- Work to be completed -
If a line includes "Select", copy it out of the entries.

- Exercise data -

== Segment start ==

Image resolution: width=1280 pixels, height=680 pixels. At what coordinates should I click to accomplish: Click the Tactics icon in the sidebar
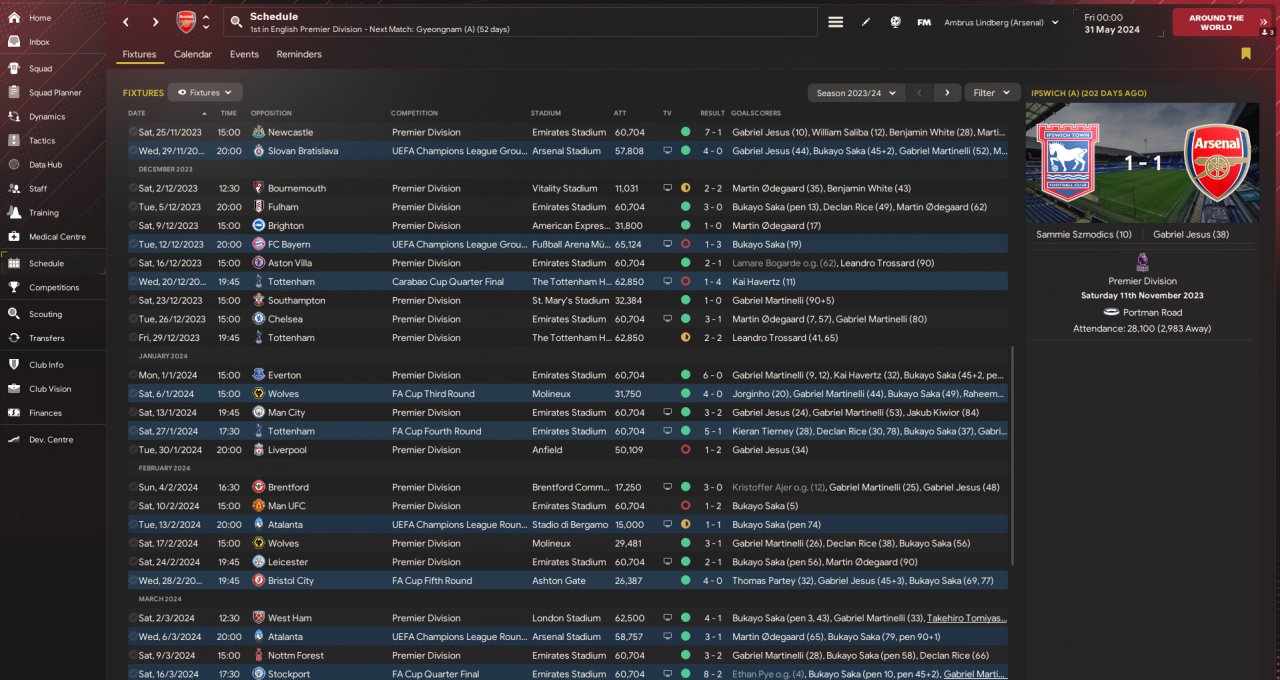point(14,141)
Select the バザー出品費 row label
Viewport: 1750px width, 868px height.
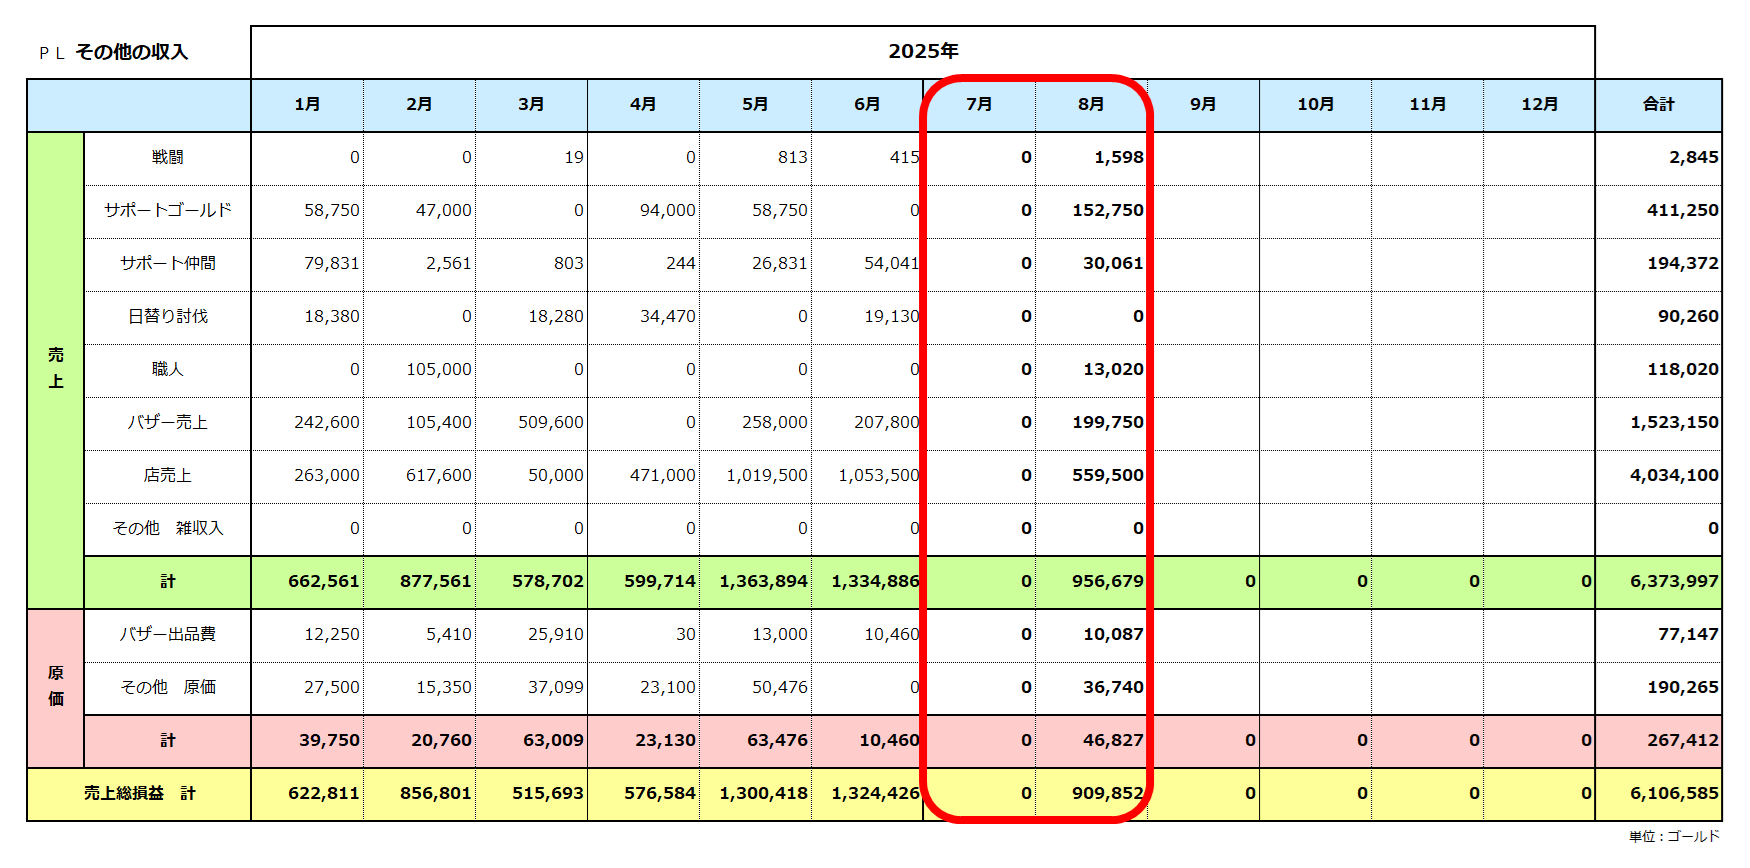[x=167, y=634]
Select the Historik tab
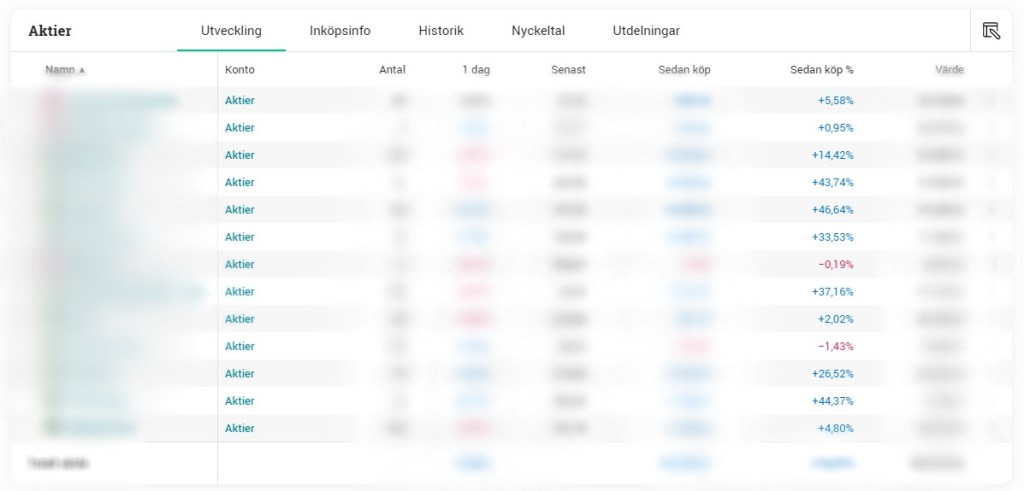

== Segment end ==

- Problem solution -
Select the バザー出品費 row label
Select the Historik tab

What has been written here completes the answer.